‘Twin Peaks’ is just the latest cult TV comeback
Not to be outdone by Netflix’s latest volley in the Screen Wars, Showtime gave its own surprise announcement Monday. The network will air new episodes of “Twin Peaks” in 2016, a full 25 years after ABC pulled the plug.
The move is unusual in some ways — typically only war horses like “Dallas” come back back after that long of a break — but it’s far from the first cult hit to get a second chance on a new network. In fact, with the rise of premium channels and streaming services, it has become a low-risk way attract an audience — albeit with mixed success. Here are four more recent revivals and how they did.
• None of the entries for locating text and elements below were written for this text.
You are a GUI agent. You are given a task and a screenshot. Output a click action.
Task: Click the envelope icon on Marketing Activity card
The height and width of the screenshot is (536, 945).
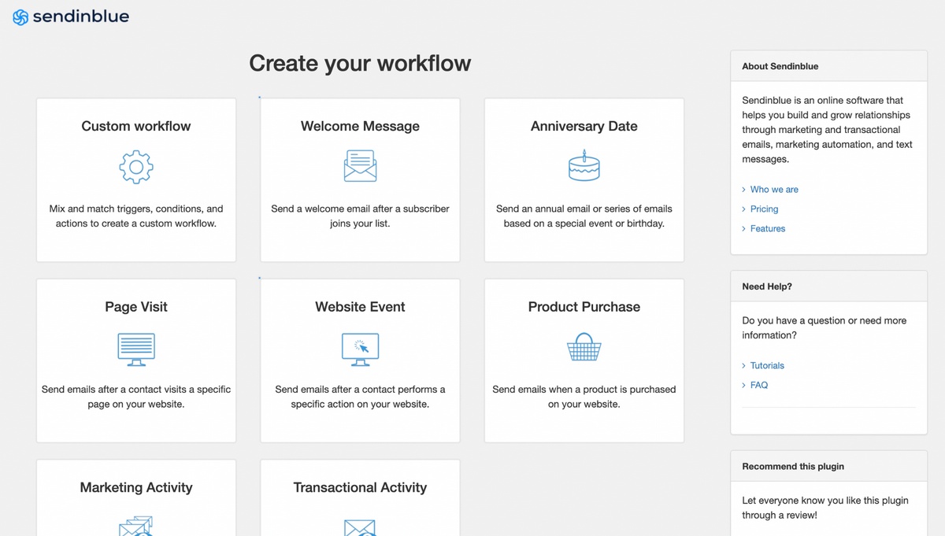point(135,526)
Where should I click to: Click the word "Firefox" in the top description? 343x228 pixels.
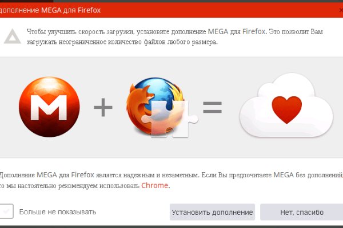254,32
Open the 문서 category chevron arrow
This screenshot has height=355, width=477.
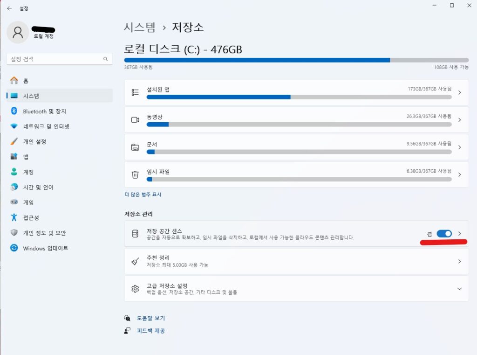[x=459, y=147]
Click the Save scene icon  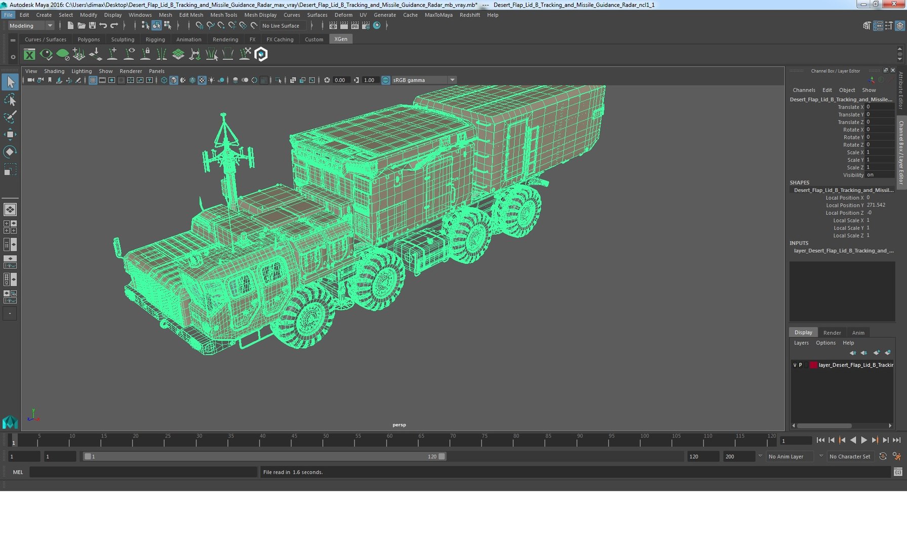(92, 25)
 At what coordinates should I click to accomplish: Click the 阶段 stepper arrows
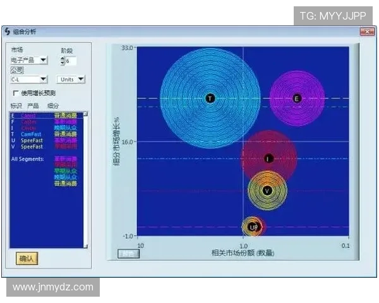[62, 61]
Probably the highest-profile resurrection on this list, if only because the fourth season of “Arrested Development” become the “Detox” of groundbreaking sitcoms. Before Fox canceled the show, its characters dropped references to HBO, Showtime and a potential movie. The rumors churned for seven years before Netflix released 15 new episodes all at once in 2013.
The new “Arrested Development” played with the binge-able format by focusing on one or two characters per episode and slowly revealing the plot as their storylines intersected. Some critics loved this puzzle box style of storytelling, but others were lukewarm, even calling the season a “noble failure.” But that hasn’t stopped even more speculation about a fifth season.
Friday Night Lights
After successfully adapting the nonfiction book “Friday Night Lights” into a movie, Peter Berg developed a TV version that would let him explore more ideas left out of the movie. But after a successful first season and a panned, shark-jumping second, the show was on the chopping block at NBC.
DirecTV swooped in, offering to help bankroll more episodes, which would air first on satellite, then later on broadcast. NBC agreed, and the show bounced back for three more critically-acclaimed seasons. DirecTV also brought back the Glenn Close legal drama “Damages,” but only “Friday Night Lights” has gone down as an all-time classic.
Against all odds, “The Killing” was actually brought back from cancellation twice. After huge success with “Mad Men” and “Breaking Bad,” AMC tried adapting the Danish series “Forbrydelsen” in 2011. The dreary crime drama started strong but lost viewers quickly, limping into a second season before being canceled.
After renegotiating contracts, AMC resurrected the show for a third season last summer before canceling it again. Netflix picked “The Killing” back up for an abbreviated final season in August, but most critics weren’t interested by then. The streaming service did something similar with Cartoon Network’s “Star Wars: The Clone Wars” this spring, giving the show a send-off after Lucasfilm’s sale ended the series abruptly.